(Items from a dataset)
•••

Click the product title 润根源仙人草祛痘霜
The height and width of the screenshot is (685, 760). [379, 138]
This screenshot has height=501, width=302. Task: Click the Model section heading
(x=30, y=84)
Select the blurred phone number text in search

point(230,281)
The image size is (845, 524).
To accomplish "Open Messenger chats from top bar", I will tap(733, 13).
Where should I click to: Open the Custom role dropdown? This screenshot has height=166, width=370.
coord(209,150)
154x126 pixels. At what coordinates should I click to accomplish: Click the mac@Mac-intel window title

•••

PROBLEM DESCRIPTION: An exact copy of all the records is the only acceptable answer.

WRITTEN ANSWER:
Click the product title 润根源仙人草祛痘霜
The height and width of the screenshot is (685, 760). [379, 138]
This screenshot has height=501, width=302. Task: Click the Model section heading
(x=30, y=84)
Select the blurred phone number text in search

point(230,281)
The image size is (845, 524).
To accomplish "Open Messenger chats from top bar", I will tap(733, 13).
Where should I click to: Open the Custom role dropdown? This screenshot has height=166, width=370.
coord(209,150)
154x126 pixels. At what coordinates should I click to accomplish: Click the mac@Mac-intel window title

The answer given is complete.